■ Textauszug:

Dabei geschehen allerorts schon Lockerungen. Geschäfte sind wieder auf. Leute können wieder zum Friseur, wobei die Frage erlaubt sein muss, warum das heute sicherer sein soll als noch Mitte März. Denn der Haarkünstler muss einem zwangsläufig nahe kommen. Und das ist nur ein Beispiel.
Fakt ist, die Gefährlichkeit, sich anzustecken, ist nach wie vor groß. Zwar sinken die Zahlen der Neuinfektionen, aber es scheint nur eine Frage der Zeit, bis diese wieder anziehen. Ich kann deshalb vieles nicht verstehen, auch Fragen, die ich mir selbst stelle. Fragen nach Urlaub und Reise. Ist es doch möglich, nach Griechenland zu fliegen? Es ist abstrus, wenn nicht gar pervers, sich solchen Gedankenspielen hinzugeben.

■ Aufgabe:
In welches Land könnte man laut dem Textauszug vielleicht doch fliegen?

■ Rohdaten:
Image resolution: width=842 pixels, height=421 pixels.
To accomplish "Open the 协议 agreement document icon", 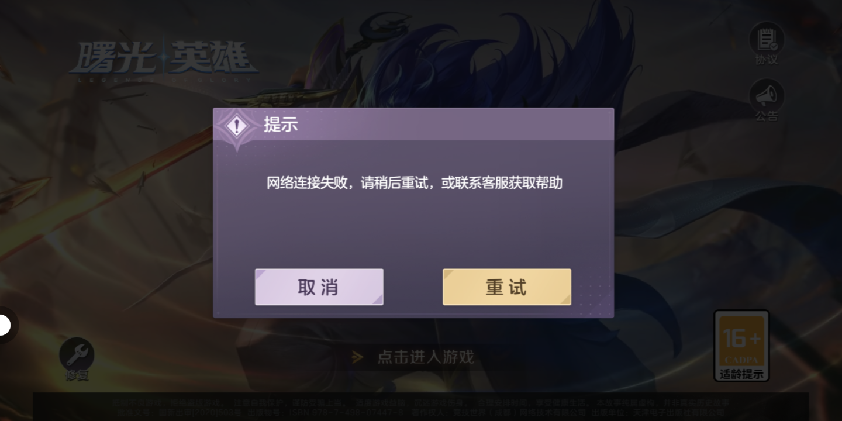I will point(767,39).
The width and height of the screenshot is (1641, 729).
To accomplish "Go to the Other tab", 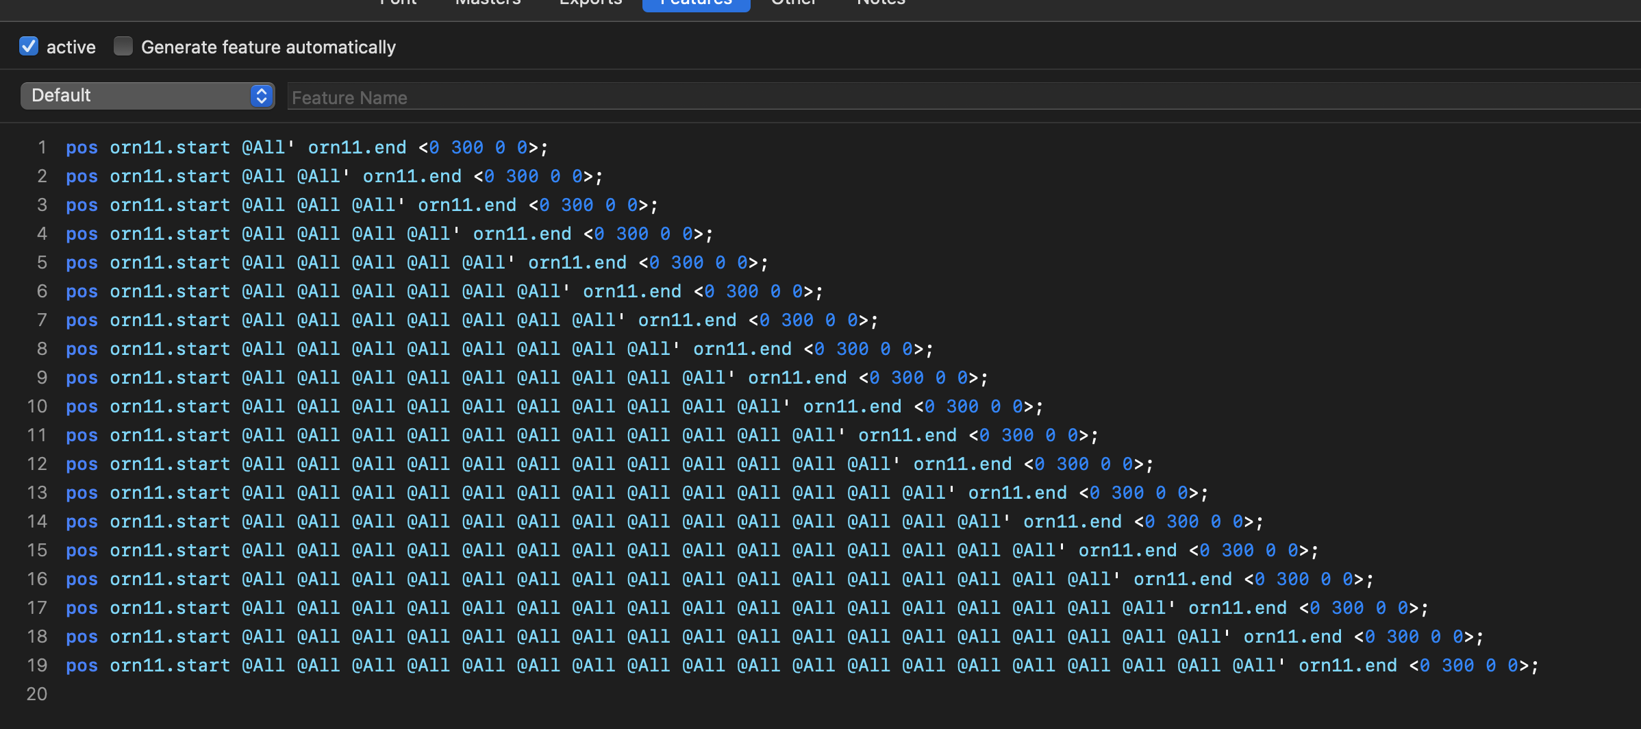I will [x=793, y=3].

■ Lösung:
Nach Griechenland.